▶ DATA SUPPLIED
++++++++++

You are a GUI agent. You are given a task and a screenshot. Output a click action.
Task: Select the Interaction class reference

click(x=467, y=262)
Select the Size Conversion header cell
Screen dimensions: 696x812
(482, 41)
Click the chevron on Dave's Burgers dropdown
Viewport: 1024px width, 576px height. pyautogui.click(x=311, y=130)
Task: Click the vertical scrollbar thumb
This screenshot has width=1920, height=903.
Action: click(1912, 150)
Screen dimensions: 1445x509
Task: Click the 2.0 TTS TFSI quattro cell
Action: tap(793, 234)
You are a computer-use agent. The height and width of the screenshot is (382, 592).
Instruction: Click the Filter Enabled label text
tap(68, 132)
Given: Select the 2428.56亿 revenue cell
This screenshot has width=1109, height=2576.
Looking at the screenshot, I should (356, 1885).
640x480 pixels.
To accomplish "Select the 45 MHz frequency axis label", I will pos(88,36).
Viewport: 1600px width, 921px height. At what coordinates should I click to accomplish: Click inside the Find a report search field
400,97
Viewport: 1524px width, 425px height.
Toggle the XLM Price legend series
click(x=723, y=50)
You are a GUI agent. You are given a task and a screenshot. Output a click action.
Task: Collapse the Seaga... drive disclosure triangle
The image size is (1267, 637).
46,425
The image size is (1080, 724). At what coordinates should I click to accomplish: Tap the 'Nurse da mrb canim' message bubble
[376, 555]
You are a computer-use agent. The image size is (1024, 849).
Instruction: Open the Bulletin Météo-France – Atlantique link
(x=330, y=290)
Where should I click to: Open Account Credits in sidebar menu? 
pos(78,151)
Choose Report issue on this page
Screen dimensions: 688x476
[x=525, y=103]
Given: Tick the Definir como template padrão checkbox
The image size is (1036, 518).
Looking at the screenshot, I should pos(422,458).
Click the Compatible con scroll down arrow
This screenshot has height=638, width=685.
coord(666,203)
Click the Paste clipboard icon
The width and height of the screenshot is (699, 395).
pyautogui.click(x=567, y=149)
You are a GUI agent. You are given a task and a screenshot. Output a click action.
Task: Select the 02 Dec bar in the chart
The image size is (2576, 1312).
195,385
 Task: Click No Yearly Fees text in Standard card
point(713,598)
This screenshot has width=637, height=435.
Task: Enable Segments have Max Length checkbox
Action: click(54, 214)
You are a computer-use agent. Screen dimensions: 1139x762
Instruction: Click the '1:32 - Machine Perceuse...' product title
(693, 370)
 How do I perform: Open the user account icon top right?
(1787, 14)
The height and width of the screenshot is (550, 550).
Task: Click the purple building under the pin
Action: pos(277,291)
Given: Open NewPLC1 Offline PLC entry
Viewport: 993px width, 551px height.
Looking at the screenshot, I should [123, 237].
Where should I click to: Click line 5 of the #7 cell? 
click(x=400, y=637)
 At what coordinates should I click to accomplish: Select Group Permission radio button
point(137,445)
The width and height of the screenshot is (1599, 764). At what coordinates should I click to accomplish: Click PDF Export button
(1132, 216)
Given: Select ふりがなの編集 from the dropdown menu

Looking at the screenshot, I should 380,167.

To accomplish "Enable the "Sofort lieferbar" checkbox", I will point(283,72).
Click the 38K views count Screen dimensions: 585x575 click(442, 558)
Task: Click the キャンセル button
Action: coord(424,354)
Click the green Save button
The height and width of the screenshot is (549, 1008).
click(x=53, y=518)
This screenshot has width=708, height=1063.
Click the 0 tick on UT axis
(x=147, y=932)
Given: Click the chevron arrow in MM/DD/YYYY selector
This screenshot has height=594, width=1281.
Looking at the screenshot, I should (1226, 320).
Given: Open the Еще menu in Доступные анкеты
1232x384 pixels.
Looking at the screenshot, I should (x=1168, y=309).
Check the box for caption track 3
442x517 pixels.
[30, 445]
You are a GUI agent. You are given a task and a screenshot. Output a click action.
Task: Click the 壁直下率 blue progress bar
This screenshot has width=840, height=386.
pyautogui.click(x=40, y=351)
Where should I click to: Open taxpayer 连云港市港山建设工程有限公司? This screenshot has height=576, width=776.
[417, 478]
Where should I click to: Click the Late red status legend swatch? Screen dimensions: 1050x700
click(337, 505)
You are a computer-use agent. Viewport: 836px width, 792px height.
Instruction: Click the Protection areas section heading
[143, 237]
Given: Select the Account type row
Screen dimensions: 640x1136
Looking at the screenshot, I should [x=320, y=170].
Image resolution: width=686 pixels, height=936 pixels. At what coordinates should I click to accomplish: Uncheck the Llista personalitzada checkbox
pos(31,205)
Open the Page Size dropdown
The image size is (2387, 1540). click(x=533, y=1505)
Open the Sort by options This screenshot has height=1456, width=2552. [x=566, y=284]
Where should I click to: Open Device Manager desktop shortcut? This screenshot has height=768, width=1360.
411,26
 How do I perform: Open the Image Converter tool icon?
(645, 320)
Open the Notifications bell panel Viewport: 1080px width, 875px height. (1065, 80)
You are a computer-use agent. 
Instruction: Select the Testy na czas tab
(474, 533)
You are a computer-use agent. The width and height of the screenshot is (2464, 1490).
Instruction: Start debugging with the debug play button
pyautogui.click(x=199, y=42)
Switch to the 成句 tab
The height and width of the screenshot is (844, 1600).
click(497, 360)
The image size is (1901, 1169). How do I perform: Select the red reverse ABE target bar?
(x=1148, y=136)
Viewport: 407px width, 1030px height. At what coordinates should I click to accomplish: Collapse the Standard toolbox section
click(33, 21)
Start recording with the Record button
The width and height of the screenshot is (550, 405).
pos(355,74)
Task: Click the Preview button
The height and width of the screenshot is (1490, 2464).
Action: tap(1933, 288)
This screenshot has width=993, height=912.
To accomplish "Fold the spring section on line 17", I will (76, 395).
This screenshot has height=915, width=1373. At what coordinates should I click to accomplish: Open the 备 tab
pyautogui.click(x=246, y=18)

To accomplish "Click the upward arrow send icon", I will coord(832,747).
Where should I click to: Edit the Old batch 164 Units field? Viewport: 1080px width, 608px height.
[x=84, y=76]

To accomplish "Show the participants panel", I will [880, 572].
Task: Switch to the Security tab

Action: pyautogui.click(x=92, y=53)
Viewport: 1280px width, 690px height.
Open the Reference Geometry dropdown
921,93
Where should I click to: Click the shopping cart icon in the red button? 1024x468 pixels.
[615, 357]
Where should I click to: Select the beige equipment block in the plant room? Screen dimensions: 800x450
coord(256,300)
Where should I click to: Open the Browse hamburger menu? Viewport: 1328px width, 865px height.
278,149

++++++++++

▶ REQUIREMENTS
Copy out every line of the entries above word for word, from the first to the last.

▶ SOLUTION FOR THIS TASK
You are a GUI agent. You are given a task and a screenshot. Output a click action.
Task: Select the Interaction class reference

click(x=467, y=262)
Select the Size Conversion header cell
Screen dimensions: 696x812
(482, 41)
Click the chevron on Dave's Burgers dropdown
Viewport: 1024px width, 576px height. pyautogui.click(x=311, y=130)
Task: Click the vertical scrollbar thumb
This screenshot has width=1920, height=903.
Action: click(1912, 150)
Screen dimensions: 1445x509
Task: Click the 2.0 TTS TFSI quattro cell
Action: tap(793, 234)
You are a computer-use agent. The height and width of the screenshot is (382, 592).
Instruction: Click the Filter Enabled label text
tap(68, 132)
Given: Select the 2428.56亿 revenue cell
This screenshot has width=1109, height=2576.
Looking at the screenshot, I should (356, 1885).
640x480 pixels.
To accomplish "Select the 45 MHz frequency axis label", I will pos(88,36).
Viewport: 1600px width, 921px height. At what coordinates should I click to accomplish: Click inside the Find a report search field
400,97
Viewport: 1524px width, 425px height.
Toggle the XLM Price legend series
click(x=723, y=50)
You are a GUI agent. You are given a task and a screenshot. Output a click action.
Task: Collapse the Seaga... drive disclosure triangle
The image size is (1267, 637).
46,425
The image size is (1080, 724). At what coordinates should I click to accomplish: Tap the 'Nurse da mrb canim' message bubble
[376, 555]
You are a computer-use agent. The image size is (1024, 849).
Instruction: Open the Bulletin Météo-France – Atlantique link
(x=330, y=290)
Where should I click to: Open Account Credits in sidebar menu? 
pos(78,151)
Choose Report issue on this page
Screen dimensions: 688x476
[x=525, y=103]
Given: Tick the Definir como template padrão checkbox
The image size is (1036, 518).
Looking at the screenshot, I should pos(422,458).
Click the Compatible con scroll down arrow
This screenshot has height=638, width=685.
coord(666,203)
Click the Paste clipboard icon
The width and height of the screenshot is (699, 395).
pyautogui.click(x=567, y=149)
You are a GUI agent. You are given a task and a screenshot. Output a click action.
Task: Select the 02 Dec bar in the chart
The image size is (2576, 1312).
195,385
 Task: Click No Yearly Fees text in Standard card
point(713,598)
This screenshot has width=637, height=435.
Task: Enable Segments have Max Length checkbox
Action: click(54, 214)
You are a computer-use agent. Screen dimensions: 1139x762
Instruction: Click the '1:32 - Machine Perceuse...' product title
(693, 370)
 How do I perform: Open the user account icon top right?
(1787, 14)
The height and width of the screenshot is (550, 550).
Task: Click the purple building under the pin
Action: pos(277,291)
Given: Open NewPLC1 Offline PLC entry
Viewport: 993px width, 551px height.
Looking at the screenshot, I should [123, 237].
Where should I click to: Click line 5 of the #7 cell? 
click(x=400, y=637)
 At what coordinates should I click to accomplish: Select Group Permission radio button
point(137,445)
The width and height of the screenshot is (1599, 764). At what coordinates should I click to accomplish: Click PDF Export button
(1132, 216)
Given: Select ふりがなの編集 from the dropdown menu

Looking at the screenshot, I should 380,167.

To accomplish "Enable the "Sofort lieferbar" checkbox", I will point(283,72).
Click the 38K views count Screen dimensions: 585x575 click(442, 558)
Task: Click the キャンセル button
Action: coord(424,354)
Click the green Save button
The height and width of the screenshot is (549, 1008).
click(x=53, y=518)
This screenshot has width=708, height=1063.
Click the 0 tick on UT axis
(x=147, y=932)
Given: Click the chevron arrow in MM/DD/YYYY selector
This screenshot has height=594, width=1281.
Looking at the screenshot, I should (1226, 320).
Given: Open the Еще menu in Доступные анкеты
1232x384 pixels.
Looking at the screenshot, I should (x=1168, y=309).
Check the box for caption track 3
442x517 pixels.
[30, 445]
You are a GUI agent. You are given a task and a screenshot. Output a click action.
Task: Click the 壁直下率 blue progress bar
This screenshot has width=840, height=386.
pyautogui.click(x=40, y=351)
Where should I click to: Open taxpayer 连云港市港山建设工程有限公司? This screenshot has height=576, width=776.
[417, 478]
Where should I click to: Click the Late red status legend swatch? Screen dimensions: 1050x700
click(337, 505)
You are a computer-use agent. Viewport: 836px width, 792px height.
Instruction: Click the Protection areas section heading
[143, 237]
Given: Select the Account type row
Screen dimensions: 640x1136
Looking at the screenshot, I should [x=320, y=170].
Image resolution: width=686 pixels, height=936 pixels. At what coordinates should I click to accomplish: Uncheck the Llista personalitzada checkbox
pos(31,205)
Open the Page Size dropdown
The image size is (2387, 1540). click(x=533, y=1505)
Open the Sort by options This screenshot has height=1456, width=2552. [x=566, y=284]
Where should I click to: Open Device Manager desktop shortcut? This screenshot has height=768, width=1360.
411,26
 How do I perform: Open the Image Converter tool icon?
(645, 320)
Open the Notifications bell panel Viewport: 1080px width, 875px height. (1065, 80)
You are a computer-use agent. 
Instruction: Select the Testy na czas tab
(474, 533)
You are a computer-use agent. The width and height of the screenshot is (2464, 1490).
Instruction: Start debugging with the debug play button
pyautogui.click(x=199, y=42)
Switch to the 成句 tab
The height and width of the screenshot is (844, 1600).
click(497, 360)
The image size is (1901, 1169). How do I perform: Select the red reverse ABE target bar?
(x=1148, y=136)
Viewport: 407px width, 1030px height. At what coordinates should I click to accomplish: Collapse the Standard toolbox section
click(33, 21)
Start recording with the Record button
The width and height of the screenshot is (550, 405).
pos(355,74)
Task: Click the Preview button
The height and width of the screenshot is (1490, 2464).
Action: tap(1933, 288)
This screenshot has width=993, height=912.
To accomplish "Fold the spring section on line 17", I will (76, 395).
This screenshot has height=915, width=1373. At what coordinates should I click to accomplish: Open the 备 tab
pyautogui.click(x=246, y=18)

To accomplish "Click the upward arrow send icon", I will coord(832,747).
Where should I click to: Edit the Old batch 164 Units field? Viewport: 1080px width, 608px height.
[x=84, y=76]

To accomplish "Show the participants panel", I will [880, 572].
Task: Switch to the Security tab

Action: pyautogui.click(x=92, y=53)
Viewport: 1280px width, 690px height.
Open the Reference Geometry dropdown
921,93
Where should I click to: Click the shopping cart icon in the red button? 1024x468 pixels.
[615, 357]
Where should I click to: Select the beige equipment block in the plant room? Screen dimensions: 800x450
coord(256,300)
Where should I click to: Open the Browse hamburger menu? Viewport: 1328px width, 865px height.
278,149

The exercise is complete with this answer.